▼▼▼
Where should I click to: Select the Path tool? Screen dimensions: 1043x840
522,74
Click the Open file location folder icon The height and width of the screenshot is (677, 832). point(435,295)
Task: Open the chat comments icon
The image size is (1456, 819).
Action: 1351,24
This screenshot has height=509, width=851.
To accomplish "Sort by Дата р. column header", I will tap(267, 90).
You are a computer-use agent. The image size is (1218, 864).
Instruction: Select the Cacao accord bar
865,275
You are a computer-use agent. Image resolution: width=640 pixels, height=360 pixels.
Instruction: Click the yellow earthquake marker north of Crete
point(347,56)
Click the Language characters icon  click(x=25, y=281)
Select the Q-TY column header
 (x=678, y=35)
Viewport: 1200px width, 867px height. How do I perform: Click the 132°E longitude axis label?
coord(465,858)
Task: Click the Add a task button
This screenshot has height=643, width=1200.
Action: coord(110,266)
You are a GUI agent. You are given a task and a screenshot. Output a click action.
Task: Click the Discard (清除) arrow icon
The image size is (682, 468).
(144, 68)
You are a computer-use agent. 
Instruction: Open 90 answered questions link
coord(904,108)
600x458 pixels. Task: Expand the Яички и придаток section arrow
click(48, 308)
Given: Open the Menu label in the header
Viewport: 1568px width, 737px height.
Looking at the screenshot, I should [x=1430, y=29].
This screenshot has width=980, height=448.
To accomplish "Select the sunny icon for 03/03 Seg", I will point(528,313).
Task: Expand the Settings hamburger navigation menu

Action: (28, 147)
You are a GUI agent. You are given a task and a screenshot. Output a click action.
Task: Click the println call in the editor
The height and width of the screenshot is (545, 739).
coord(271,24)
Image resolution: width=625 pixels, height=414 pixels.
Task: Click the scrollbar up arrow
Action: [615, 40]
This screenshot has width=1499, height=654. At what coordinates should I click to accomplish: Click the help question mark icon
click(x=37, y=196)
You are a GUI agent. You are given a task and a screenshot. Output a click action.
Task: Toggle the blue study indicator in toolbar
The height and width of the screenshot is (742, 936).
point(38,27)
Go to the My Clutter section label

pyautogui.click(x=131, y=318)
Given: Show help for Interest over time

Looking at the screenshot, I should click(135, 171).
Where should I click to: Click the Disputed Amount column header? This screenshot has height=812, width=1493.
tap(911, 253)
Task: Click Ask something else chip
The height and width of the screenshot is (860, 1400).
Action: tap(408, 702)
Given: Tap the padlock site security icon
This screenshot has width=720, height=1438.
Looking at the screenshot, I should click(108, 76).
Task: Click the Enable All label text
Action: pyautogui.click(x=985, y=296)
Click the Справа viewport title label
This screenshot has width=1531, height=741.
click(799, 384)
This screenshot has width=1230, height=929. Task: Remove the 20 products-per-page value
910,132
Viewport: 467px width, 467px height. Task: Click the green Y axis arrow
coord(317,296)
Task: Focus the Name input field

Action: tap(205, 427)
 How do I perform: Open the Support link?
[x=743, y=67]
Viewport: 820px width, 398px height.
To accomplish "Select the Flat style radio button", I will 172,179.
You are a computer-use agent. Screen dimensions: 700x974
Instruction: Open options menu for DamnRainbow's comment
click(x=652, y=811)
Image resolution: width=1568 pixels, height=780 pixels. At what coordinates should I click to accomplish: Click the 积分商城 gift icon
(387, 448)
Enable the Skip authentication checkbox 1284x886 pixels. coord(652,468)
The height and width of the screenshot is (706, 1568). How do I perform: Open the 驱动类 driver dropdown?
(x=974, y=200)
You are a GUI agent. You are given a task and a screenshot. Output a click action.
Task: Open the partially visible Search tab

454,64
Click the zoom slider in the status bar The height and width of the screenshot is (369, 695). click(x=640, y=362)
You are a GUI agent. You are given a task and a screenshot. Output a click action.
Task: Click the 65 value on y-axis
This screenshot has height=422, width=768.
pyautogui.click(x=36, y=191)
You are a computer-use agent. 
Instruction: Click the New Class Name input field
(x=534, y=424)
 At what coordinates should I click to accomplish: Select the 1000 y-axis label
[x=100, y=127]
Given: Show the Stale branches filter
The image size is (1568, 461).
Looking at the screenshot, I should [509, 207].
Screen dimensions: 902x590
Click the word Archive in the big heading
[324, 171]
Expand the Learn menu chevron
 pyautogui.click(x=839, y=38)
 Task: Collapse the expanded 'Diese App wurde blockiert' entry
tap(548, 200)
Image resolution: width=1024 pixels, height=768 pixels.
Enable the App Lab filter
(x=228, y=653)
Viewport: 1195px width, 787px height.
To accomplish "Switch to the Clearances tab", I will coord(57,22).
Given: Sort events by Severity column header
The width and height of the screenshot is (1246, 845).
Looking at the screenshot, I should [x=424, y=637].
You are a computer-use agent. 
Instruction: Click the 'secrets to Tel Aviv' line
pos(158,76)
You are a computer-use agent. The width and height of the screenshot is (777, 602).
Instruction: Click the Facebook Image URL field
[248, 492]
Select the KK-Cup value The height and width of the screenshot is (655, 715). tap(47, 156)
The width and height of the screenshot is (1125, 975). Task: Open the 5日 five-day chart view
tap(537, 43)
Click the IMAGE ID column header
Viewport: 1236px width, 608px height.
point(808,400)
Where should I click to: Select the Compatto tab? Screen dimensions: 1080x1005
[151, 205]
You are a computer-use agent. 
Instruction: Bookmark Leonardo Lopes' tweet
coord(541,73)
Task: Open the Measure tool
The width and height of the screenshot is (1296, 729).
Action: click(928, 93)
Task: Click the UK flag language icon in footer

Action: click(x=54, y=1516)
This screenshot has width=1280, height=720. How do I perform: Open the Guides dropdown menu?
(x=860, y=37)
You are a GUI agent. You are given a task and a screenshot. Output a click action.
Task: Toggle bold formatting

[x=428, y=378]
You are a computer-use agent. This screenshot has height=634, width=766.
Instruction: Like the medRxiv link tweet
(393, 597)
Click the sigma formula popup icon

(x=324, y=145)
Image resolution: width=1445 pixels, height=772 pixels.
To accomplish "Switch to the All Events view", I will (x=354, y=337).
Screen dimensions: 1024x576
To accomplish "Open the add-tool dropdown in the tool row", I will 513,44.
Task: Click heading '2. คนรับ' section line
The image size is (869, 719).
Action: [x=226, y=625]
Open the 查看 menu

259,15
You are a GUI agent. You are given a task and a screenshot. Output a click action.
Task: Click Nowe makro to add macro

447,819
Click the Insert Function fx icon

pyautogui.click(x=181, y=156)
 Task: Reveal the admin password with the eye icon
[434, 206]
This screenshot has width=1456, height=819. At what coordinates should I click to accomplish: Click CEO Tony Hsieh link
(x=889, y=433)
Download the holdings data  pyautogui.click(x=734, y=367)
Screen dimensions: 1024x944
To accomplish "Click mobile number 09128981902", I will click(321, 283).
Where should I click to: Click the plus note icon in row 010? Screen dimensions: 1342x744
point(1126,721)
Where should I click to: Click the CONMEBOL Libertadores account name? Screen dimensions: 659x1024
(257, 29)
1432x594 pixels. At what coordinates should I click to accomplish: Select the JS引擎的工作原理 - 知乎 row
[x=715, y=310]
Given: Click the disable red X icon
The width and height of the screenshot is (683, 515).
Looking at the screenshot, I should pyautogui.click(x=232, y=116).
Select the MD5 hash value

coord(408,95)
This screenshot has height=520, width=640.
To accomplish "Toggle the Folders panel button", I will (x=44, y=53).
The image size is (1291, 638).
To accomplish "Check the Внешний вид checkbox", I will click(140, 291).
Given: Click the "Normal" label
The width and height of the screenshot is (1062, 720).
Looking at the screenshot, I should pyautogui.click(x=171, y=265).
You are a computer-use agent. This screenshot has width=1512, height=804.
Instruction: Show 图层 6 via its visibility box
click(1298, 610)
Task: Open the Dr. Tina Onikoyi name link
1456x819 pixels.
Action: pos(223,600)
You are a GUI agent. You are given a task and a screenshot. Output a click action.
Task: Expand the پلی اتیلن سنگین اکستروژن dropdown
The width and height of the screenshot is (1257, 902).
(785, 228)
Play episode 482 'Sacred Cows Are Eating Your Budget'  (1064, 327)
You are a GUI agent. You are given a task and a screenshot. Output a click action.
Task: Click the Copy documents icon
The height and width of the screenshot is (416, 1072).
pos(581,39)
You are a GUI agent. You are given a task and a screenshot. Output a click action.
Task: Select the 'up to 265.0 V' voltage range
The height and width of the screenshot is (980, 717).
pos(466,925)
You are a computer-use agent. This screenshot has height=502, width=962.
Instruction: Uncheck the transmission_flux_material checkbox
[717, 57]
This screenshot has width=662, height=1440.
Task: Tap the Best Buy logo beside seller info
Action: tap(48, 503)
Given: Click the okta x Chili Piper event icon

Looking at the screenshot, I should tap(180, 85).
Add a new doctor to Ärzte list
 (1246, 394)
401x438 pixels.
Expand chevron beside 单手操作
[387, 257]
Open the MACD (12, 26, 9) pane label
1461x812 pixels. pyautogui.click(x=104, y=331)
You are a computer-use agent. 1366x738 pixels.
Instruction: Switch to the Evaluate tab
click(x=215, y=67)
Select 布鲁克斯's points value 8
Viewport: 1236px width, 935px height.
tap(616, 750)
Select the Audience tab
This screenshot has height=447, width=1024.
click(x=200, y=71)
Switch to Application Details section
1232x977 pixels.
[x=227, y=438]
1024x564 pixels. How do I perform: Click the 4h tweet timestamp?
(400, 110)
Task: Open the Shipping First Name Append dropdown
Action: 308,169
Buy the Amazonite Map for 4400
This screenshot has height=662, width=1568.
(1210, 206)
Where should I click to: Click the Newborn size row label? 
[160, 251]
▲▲▲
Scan the material above. Return every line containing the string "button".

Task: Click the Add a task button
To accomplish "Select the Flat style radio button", I will 172,179.
To accomplish "Toggle the Folders panel button", I will (x=44, y=53).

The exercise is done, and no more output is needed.